◆ **WRITTEN REQUEST**:
Please retype the following data exactly as it appears.

◆ **GIVEN RECORDS**:
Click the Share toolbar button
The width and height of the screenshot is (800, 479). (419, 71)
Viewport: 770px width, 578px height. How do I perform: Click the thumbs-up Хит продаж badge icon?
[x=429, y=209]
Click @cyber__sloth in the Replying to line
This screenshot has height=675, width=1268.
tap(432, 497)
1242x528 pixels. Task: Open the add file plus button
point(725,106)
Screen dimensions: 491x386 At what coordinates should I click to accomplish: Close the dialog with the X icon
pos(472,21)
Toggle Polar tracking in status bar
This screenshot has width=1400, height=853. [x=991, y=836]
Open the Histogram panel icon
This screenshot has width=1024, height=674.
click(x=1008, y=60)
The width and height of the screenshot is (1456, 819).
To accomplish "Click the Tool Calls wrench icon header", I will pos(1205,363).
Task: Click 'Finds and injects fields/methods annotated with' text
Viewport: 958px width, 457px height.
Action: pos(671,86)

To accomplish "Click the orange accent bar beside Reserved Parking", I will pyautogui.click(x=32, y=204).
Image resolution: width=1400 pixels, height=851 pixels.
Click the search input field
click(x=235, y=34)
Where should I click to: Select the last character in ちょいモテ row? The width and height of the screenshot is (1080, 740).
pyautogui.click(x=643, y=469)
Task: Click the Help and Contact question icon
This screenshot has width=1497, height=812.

◆ **TASK RESPONSE**:
Click the Share toolbar button
The width and height of the screenshot is (800, 479). (419, 71)
Viewport: 770px width, 578px height. How do I perform: Click the thumbs-up Хит продаж badge icon?
[x=429, y=209]
Click @cyber__sloth in the Replying to line
This screenshot has height=675, width=1268.
tap(432, 497)
1242x528 pixels. Task: Open the add file plus button
point(725,106)
Screen dimensions: 491x386 At what coordinates should I click to accomplish: Close the dialog with the X icon
pos(472,21)
Toggle Polar tracking in status bar
This screenshot has width=1400, height=853. [x=991, y=836]
Open the Histogram panel icon
This screenshot has width=1024, height=674.
click(x=1008, y=60)
The width and height of the screenshot is (1456, 819).
To accomplish "Click the Tool Calls wrench icon header", I will pos(1205,363).
Task: Click 'Finds and injects fields/methods annotated with' text
Viewport: 958px width, 457px height.
Action: pos(671,86)

To accomplish "Click the orange accent bar beside Reserved Parking", I will pyautogui.click(x=32, y=204).
Image resolution: width=1400 pixels, height=851 pixels.
Click the search input field
click(x=235, y=34)
Where should I click to: Select the last character in ちょいモテ row? The width and height of the screenshot is (1080, 740).
pyautogui.click(x=643, y=469)
Task: Click the Help and Contact question icon
This screenshot has width=1497, height=812.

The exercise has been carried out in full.